▶ Exercise details
Copying rule for the data below: take the line containing "Task: Delete Aceite" and every line after it to the end, exactly, and drop all pictures.

▶ Excerpted records
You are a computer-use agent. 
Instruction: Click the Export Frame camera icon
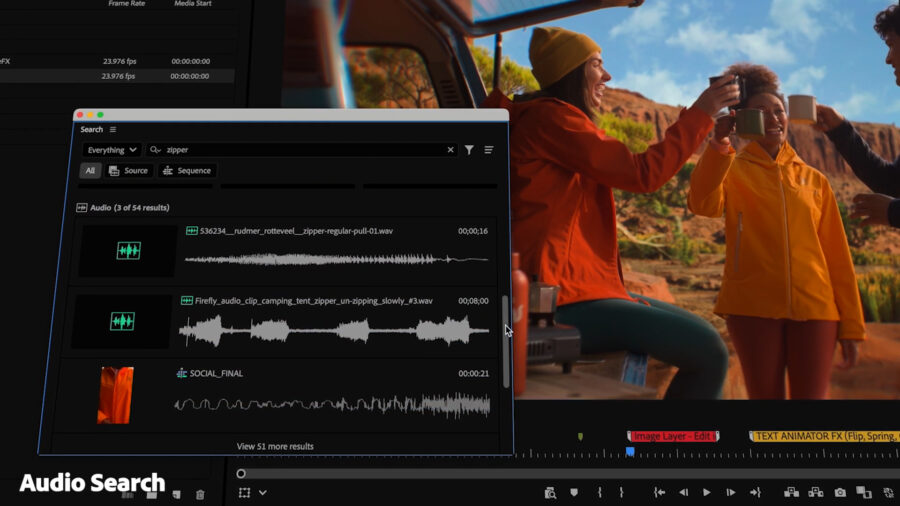coord(840,492)
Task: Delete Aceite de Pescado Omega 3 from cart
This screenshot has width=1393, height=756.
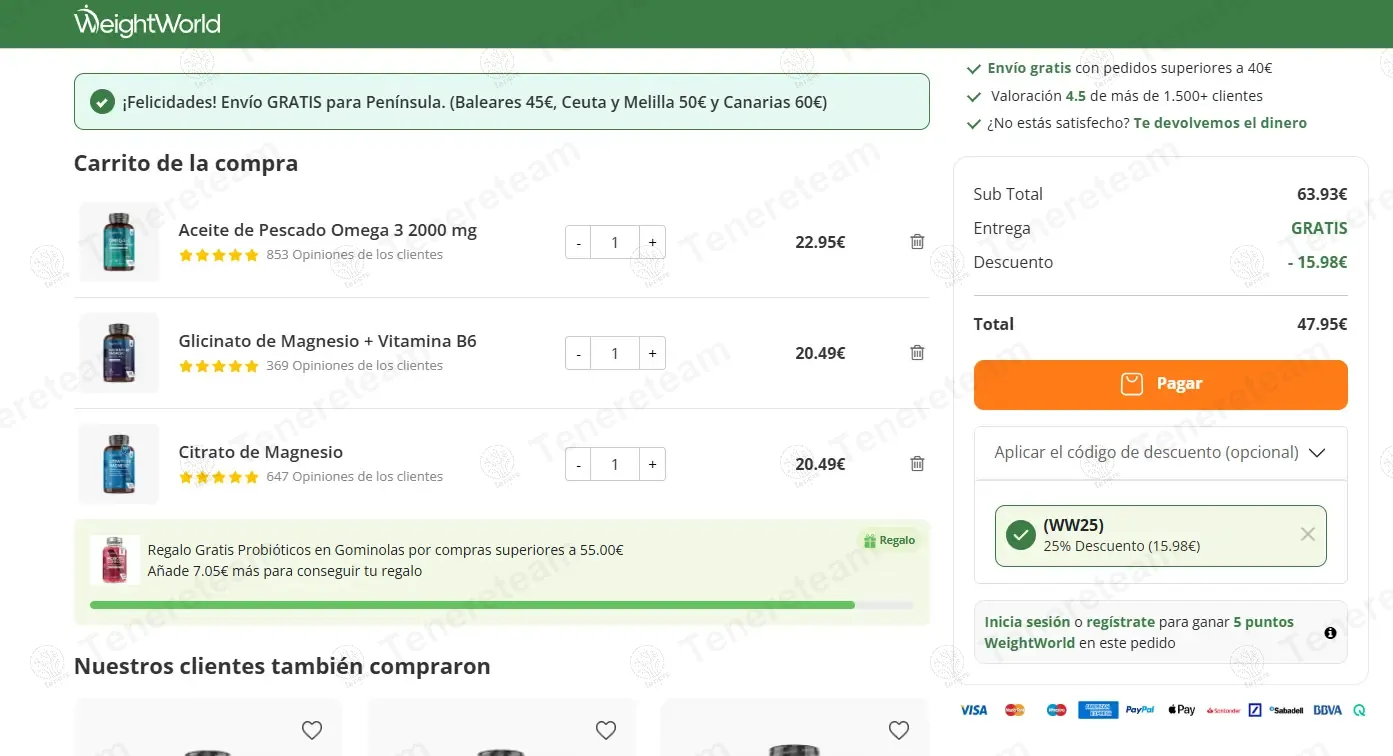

▶ Response to this exercise
Task: Delete Aceite de Pescado Omega 3 from cart
This screenshot has width=1393, height=756.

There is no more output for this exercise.